Raw records
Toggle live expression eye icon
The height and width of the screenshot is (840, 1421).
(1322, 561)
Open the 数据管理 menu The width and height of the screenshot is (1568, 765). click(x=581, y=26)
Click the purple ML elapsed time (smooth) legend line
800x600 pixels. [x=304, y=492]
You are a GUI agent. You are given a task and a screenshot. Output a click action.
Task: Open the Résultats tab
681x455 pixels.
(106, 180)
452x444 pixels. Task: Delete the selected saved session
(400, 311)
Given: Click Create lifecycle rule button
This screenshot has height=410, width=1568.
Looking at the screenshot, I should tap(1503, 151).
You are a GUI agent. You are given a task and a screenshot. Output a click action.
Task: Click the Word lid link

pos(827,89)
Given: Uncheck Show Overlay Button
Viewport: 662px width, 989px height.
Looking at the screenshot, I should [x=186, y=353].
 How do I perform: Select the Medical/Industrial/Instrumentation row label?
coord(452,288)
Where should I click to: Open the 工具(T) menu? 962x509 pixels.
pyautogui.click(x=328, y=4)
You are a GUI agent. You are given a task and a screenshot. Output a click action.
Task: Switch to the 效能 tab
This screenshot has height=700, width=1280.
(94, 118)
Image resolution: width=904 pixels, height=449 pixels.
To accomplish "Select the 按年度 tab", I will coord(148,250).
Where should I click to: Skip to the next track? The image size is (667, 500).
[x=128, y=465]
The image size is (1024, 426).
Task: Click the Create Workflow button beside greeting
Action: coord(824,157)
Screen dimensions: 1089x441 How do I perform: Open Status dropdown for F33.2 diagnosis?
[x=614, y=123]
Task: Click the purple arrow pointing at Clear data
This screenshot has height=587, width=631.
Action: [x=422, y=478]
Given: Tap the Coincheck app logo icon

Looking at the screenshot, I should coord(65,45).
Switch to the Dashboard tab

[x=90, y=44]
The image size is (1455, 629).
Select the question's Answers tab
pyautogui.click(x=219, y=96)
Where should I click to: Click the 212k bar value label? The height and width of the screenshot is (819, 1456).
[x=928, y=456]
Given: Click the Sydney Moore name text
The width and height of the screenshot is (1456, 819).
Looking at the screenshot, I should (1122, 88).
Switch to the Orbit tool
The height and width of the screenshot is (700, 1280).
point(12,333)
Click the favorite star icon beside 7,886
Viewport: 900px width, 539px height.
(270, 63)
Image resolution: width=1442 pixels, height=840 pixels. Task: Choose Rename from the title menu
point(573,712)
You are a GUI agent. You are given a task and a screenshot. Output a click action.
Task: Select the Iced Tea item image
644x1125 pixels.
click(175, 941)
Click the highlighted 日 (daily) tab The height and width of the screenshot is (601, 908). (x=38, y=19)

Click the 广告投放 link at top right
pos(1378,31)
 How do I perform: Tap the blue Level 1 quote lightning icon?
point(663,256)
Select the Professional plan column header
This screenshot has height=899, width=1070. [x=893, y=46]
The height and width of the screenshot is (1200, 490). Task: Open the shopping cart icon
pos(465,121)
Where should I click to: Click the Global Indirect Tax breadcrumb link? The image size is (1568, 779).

> [Your objective]
Rewrite the entries above, changing every "Where should I click to" to "Where do I click to" and leaving everything else as it is.

> [Reply]
Toggle live expression eye icon
The height and width of the screenshot is (840, 1421).
(1322, 561)
Open the 数据管理 menu The width and height of the screenshot is (1568, 765). click(x=581, y=26)
Click the purple ML elapsed time (smooth) legend line
800x600 pixels. [x=304, y=492]
You are a GUI agent. You are given a task and a screenshot. Output a click action.
Task: Open the Résultats tab
681x455 pixels.
(106, 180)
452x444 pixels. Task: Delete the selected saved session
(400, 311)
Given: Click Create lifecycle rule button
This screenshot has height=410, width=1568.
Looking at the screenshot, I should tap(1503, 151).
You are a GUI agent. You are given a task and a screenshot. Output a click action.
Task: Click the Word lid link

pos(827,89)
Given: Uncheck Show Overlay Button
Viewport: 662px width, 989px height.
Looking at the screenshot, I should [x=186, y=353].
 How do I perform: Select the Medical/Industrial/Instrumentation row label?
coord(452,288)
Where do I click to: Open the 工具(T) menu? 962x509 pixels.
pyautogui.click(x=328, y=4)
You are a GUI agent. You are given a task and a screenshot. Output a click action.
Task: Switch to the 效能 tab
This screenshot has height=700, width=1280.
(94, 118)
Image resolution: width=904 pixels, height=449 pixels.
To accomplish "Select the 按年度 tab", I will coord(148,250).
Where do I click to: Skip to the next track? The image size is (667, 500).
[x=128, y=465]
The image size is (1024, 426).
Task: Click the Create Workflow button beside greeting
Action: coord(824,157)
Screen dimensions: 1089x441 How do I perform: Open Status dropdown for F33.2 diagnosis?
[x=614, y=123]
Task: Click the purple arrow pointing at Clear data
This screenshot has height=587, width=631.
Action: [x=422, y=478]
Given: Tap the Coincheck app logo icon

Looking at the screenshot, I should coord(65,45).
Switch to the Dashboard tab

[x=90, y=44]
The image size is (1455, 629).
Select the question's Answers tab
pyautogui.click(x=219, y=96)
Where do I click to: Click the 212k bar value label? The height and width of the screenshot is (819, 1456).
[x=928, y=456]
Given: Click the Sydney Moore name text
The width and height of the screenshot is (1456, 819).
Looking at the screenshot, I should (1122, 88).
Switch to the Orbit tool
The height and width of the screenshot is (700, 1280).
point(12,333)
Click the favorite star icon beside 7,886
Viewport: 900px width, 539px height.
(270, 63)
Image resolution: width=1442 pixels, height=840 pixels. Task: Choose Rename from the title menu
point(573,712)
You are a GUI agent. You are given a task and a screenshot. Output a click action.
Task: Select the Iced Tea item image
644x1125 pixels.
click(175, 941)
Click the highlighted 日 (daily) tab The height and width of the screenshot is (601, 908). (x=38, y=19)

Click the 广告投放 link at top right
pos(1378,31)
 How do I perform: Tap the blue Level 1 quote lightning icon?
point(663,256)
Select the Professional plan column header
This screenshot has height=899, width=1070. [x=893, y=46]
The height and width of the screenshot is (1200, 490). Task: Open the shopping cart icon
pos(465,121)
Where do I click to: Click the Global Indirect Tax breadcrumb link? The image size is (1568, 779).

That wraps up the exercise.